Rudy Giuliani, the ex-mayor of New York City and former personal attorney to Donald Trump, has initiated bankruptcy proceedings. This move comes in the aftermath of a substantial fine imposed on him by a jury in a defamation case in Georgia, rendering him financially depleted. Seeking refuge in Chapter 11, experts cast doubt on its effectiveness as a means to evade the formidable fine.
Following the 2020 presidential election, Rudy Giuliani, then serving as the former president’s personal lawyer, alleged that Georgia election workers Ruby Freeman and Shaye Moss had manipulated the election results.

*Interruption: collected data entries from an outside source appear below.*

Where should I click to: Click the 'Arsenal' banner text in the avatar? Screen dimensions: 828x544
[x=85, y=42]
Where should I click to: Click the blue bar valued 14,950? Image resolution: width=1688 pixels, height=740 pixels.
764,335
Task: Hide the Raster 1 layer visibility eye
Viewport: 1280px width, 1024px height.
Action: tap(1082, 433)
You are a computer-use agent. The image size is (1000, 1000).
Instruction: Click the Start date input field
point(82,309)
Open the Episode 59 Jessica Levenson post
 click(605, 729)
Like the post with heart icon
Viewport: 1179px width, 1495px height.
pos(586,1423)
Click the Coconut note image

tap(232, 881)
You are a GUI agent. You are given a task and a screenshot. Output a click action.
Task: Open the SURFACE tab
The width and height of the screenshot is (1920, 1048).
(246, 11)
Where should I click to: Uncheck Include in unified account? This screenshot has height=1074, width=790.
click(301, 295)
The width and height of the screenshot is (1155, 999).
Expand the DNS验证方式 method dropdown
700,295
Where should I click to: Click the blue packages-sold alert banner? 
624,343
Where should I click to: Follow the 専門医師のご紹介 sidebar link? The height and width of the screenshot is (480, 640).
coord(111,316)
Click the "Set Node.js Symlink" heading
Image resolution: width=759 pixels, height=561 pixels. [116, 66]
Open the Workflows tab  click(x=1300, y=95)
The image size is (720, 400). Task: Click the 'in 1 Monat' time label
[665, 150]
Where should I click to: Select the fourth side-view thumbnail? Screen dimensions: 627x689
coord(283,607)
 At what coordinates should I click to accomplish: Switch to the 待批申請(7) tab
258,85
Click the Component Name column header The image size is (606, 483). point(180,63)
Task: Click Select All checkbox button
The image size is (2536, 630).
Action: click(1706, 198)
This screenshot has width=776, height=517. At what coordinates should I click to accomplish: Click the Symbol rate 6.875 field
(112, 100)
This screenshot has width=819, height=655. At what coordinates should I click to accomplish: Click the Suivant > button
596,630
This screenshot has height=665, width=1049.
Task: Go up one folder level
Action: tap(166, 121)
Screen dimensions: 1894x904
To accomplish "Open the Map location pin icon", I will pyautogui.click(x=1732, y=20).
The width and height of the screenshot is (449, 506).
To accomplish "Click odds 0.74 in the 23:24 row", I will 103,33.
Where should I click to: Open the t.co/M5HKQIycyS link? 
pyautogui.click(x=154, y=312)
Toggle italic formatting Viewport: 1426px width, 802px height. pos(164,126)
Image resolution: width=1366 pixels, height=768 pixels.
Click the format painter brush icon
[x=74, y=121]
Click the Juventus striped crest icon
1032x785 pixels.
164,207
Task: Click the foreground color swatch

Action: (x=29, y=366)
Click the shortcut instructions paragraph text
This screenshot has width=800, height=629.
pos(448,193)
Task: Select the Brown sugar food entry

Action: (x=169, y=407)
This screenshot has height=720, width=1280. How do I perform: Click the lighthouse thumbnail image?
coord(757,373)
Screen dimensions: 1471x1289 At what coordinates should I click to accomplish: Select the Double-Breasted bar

Relying on footage from the election count, Giuliani asserted that the video depicted the women exchanging a USB stick containing data. They contended that the object in question was a piece of candy. Subsequently, the women filed a defamation lawsuit against him, asserting that their reputations had been tarnished, leading to harassment and death threats.
Opting not to mount a defense, Giuliani faced the consequences, as on December 15, a federal jury ruled in favor of the two women, a mother and daughter duo, ordering him to pay a substantial sum of $148 million.
On December 21, Giuliani filed for Chapter 11 bankruptcy, stating that his assets are estimated between $1 million and $10 million, with liabilities ranging from $100 million to $500 million. The exact determination of his net worth is challenging due to his non-compliance with court requests for financial details. However, it seems unlikely that he has a sum anywhere near the magnitude necessary to cover the substantial fine.
Michael Gottlieb, the attorney representing Freeman and Moss, concurs with this sentiment. In a statement to the press, he expressed that Giuliani’s bankruptcy filing was expected and is unlikely to result in the discharge of his debt. Nevertheless, at this juncture, it seems to be the only recourse left for Giuliani.